Even as the bodies of more than 40 members of a wedding party killed by the US are being laid to rest, the US insists that it has 'intelligence' that proves it bombed the right house. (bbc.com, 05/20/04) No number of bodies or witnesses can bring the military to look at the evidence before it, to acknowledge that such evidence exists, OR (perhaps most importantly) to revise its approach of bombing large areas to kill suspects whose whereabouts are not known. Not even when there is video of the aftermath, and witnesses who happen to be Iraqi officials:
Video gathered in the western town of Ramadi by Associated Press Television News showed bloody bodies piled into a truck. The bodies included children, one of whom was decapitated, AP reported. Iraqi witnesses interviewed in the video said revelers at a wedding had been celebrating by shooting guns in the air before they came under fire.

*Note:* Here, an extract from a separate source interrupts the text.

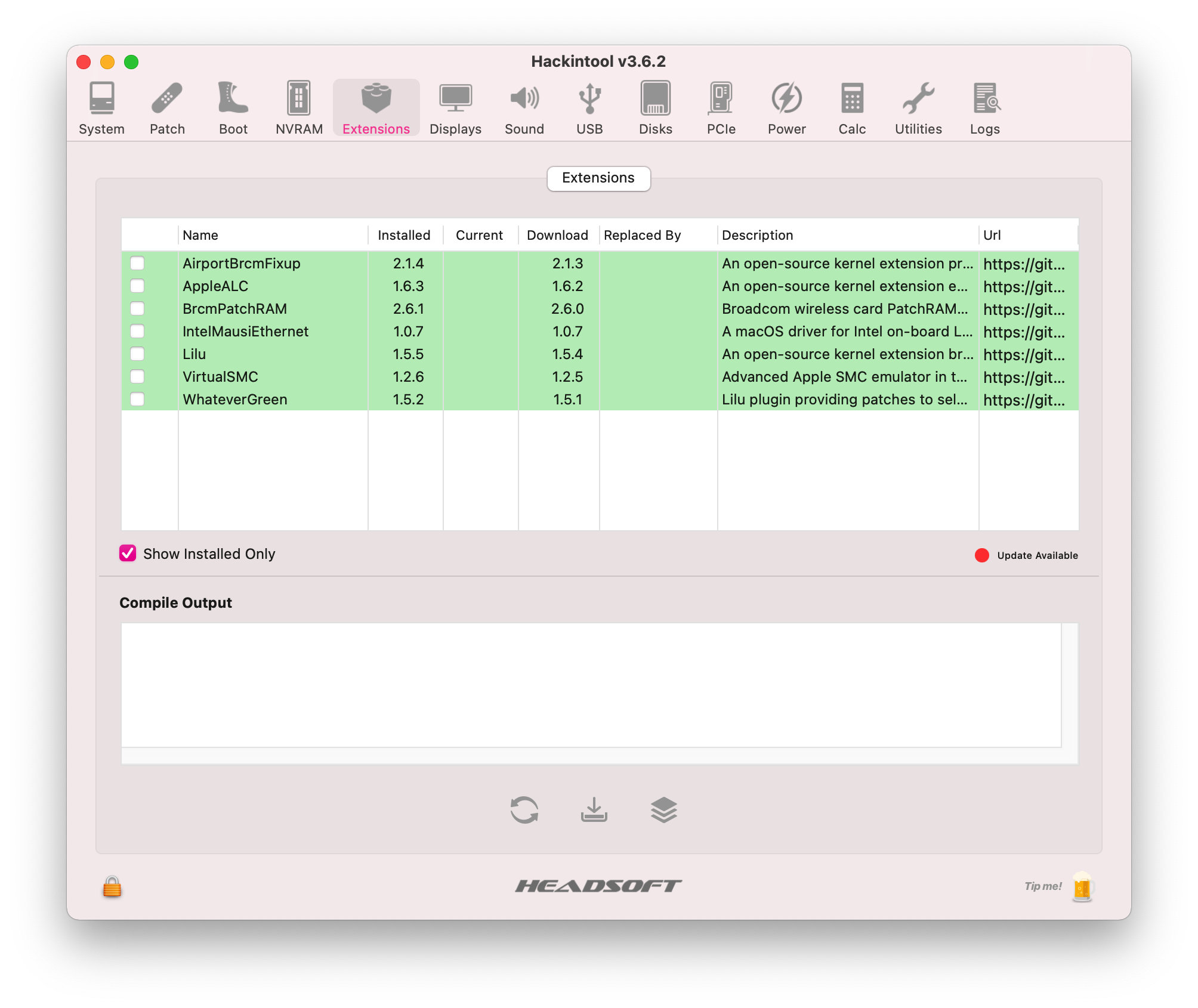
Task: Open the AppleALC GitHub URL
Action: 1024,287
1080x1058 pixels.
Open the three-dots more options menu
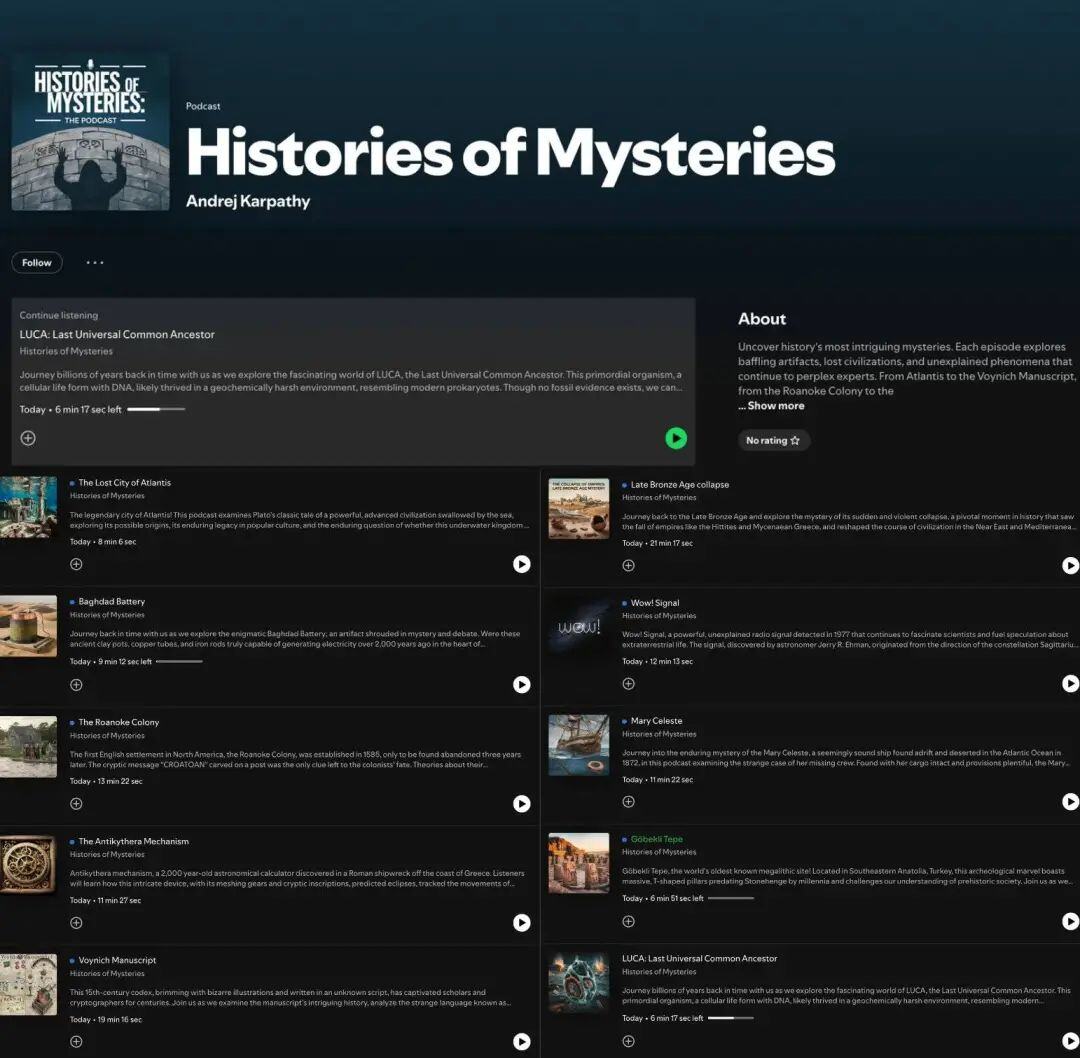95,262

The military presented a sharply different account of events, with a news release from U.S. Central Command and a Defense Department official in Washington saying "coalition forces" had attacked a suspected location of foreign fighters.[italics mine]

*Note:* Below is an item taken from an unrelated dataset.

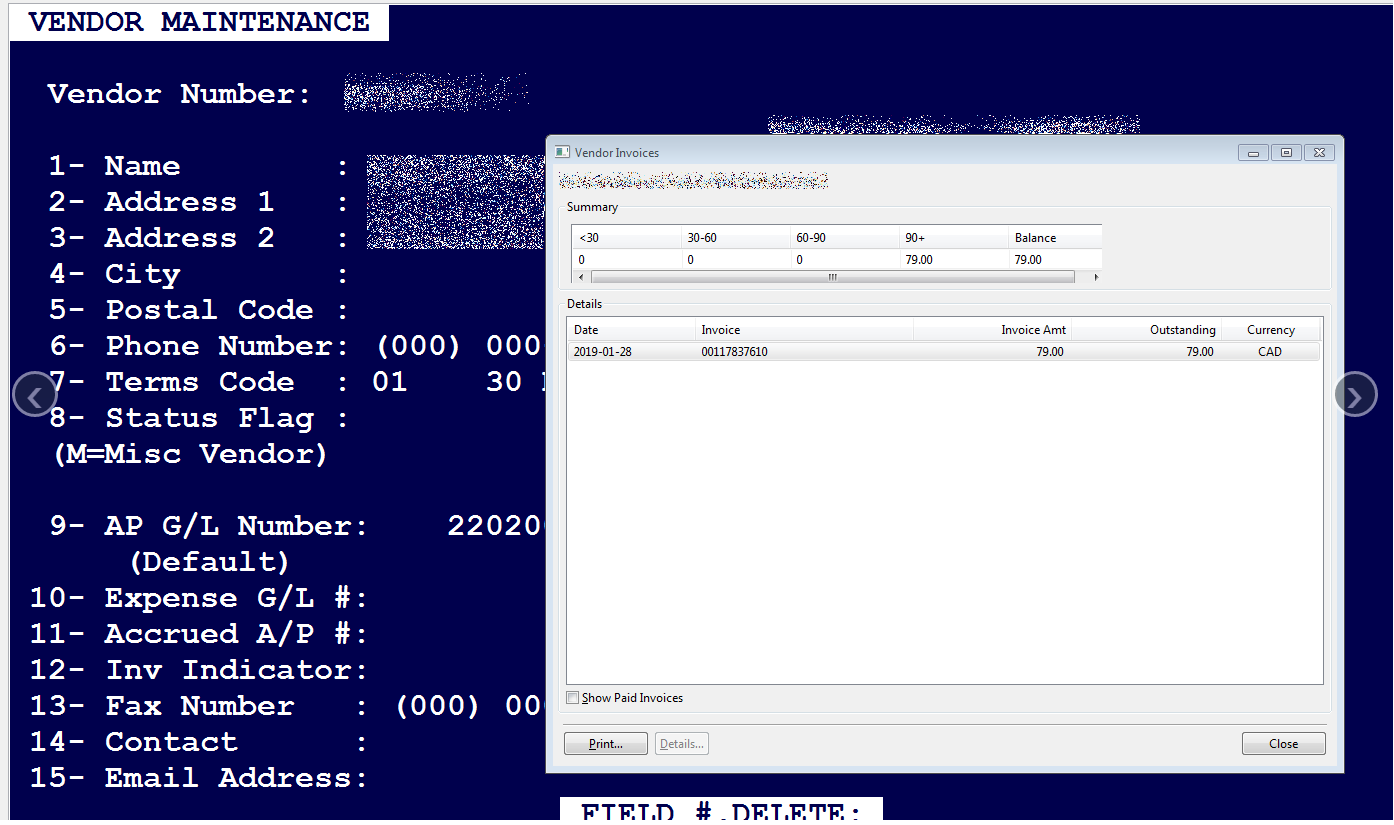Click the Details... button
Screen dimensions: 1394x825
click(x=682, y=744)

...Lt. Col. Ziyad Jbouri, a deputy police chief in Ramadi, told the AP that Wednesday's assault killed between 42 and 45 people, including 15 children and 10 women. Salah Ani, a doctor who works at a hospital in Ramadi, told the news service that the death toll was 45. --- from 40 Reported Killed in U.S. Attack in Western Iraq: American Officials Dispute Iraqi Claims That Aircraft Hit Wedding Party, by Thomas E. Ricks and Mark Stencel (washingtonpost.com, 05/19/04)
The Red Cross has plainly stated that "The excessive use of force violates international human rights." Yet, the US is using its unmatched brute force to argue for the rule of law, while violating the rule of law.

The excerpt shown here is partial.